### Material to process ###

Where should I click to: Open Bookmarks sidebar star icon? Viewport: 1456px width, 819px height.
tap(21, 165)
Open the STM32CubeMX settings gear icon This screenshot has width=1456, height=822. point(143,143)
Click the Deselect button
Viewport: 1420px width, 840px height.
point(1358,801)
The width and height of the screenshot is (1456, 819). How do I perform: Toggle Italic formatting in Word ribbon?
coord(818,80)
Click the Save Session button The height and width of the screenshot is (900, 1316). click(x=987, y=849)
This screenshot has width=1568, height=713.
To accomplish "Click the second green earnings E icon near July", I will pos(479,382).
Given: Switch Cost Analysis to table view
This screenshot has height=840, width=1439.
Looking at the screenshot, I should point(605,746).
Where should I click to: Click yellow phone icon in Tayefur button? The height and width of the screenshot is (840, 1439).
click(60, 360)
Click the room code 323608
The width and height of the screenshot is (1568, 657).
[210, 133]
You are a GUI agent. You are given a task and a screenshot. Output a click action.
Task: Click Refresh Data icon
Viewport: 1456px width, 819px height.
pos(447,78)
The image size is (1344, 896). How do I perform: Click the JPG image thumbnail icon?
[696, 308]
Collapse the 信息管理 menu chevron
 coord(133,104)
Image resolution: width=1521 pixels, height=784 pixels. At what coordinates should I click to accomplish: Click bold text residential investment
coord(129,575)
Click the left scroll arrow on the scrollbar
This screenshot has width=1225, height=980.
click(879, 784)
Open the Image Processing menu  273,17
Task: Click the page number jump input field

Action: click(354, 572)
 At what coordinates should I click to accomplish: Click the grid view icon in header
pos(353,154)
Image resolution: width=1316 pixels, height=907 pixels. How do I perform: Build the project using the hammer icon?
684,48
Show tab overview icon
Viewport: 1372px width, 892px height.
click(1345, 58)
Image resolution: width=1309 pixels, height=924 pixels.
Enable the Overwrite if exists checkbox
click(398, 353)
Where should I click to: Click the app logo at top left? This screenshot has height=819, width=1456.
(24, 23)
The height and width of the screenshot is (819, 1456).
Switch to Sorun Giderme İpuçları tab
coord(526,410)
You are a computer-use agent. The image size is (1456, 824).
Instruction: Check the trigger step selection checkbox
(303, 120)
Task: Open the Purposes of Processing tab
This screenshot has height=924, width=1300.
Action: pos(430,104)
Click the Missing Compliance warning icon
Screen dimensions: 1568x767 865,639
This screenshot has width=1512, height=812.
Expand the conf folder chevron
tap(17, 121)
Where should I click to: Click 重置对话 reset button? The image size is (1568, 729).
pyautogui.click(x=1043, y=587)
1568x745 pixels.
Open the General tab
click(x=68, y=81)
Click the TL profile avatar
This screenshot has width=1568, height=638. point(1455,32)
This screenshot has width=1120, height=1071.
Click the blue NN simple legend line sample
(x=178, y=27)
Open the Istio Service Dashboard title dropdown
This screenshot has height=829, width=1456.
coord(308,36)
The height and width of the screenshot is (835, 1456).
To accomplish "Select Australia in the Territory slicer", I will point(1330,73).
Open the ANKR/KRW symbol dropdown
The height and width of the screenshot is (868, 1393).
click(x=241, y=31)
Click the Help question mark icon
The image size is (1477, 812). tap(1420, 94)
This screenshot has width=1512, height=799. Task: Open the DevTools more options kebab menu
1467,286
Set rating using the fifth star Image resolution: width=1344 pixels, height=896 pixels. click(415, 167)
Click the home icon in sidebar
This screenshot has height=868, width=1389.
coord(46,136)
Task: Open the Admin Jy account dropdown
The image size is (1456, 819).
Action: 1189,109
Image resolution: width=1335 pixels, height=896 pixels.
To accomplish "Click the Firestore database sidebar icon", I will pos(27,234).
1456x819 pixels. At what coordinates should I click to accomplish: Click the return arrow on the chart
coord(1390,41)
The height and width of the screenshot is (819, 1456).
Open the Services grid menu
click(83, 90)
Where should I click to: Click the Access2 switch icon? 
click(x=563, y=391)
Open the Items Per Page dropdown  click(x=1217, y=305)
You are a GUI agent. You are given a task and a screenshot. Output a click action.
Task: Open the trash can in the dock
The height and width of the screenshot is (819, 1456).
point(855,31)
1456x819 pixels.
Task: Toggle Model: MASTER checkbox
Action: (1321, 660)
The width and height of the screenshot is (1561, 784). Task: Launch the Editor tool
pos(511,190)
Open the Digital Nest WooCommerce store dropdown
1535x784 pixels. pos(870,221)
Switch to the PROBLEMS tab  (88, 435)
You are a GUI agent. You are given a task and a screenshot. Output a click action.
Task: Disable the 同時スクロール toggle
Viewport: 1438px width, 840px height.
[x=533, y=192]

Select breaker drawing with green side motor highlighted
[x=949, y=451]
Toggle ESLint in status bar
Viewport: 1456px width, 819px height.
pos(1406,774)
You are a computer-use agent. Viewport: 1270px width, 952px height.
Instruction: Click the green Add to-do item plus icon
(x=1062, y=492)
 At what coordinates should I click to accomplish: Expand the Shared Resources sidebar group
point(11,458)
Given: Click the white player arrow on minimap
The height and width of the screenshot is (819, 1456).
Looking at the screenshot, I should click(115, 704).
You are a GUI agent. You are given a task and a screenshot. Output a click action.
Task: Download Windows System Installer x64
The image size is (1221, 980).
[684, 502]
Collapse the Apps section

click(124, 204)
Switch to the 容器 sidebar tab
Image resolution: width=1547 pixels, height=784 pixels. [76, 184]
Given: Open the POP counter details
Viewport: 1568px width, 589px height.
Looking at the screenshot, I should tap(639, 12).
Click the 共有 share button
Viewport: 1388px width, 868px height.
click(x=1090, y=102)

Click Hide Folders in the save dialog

###

### Task item
Looking at the entries above, how many lines contain the word "Processing"? Answer with the number alone.

### Exercise result
2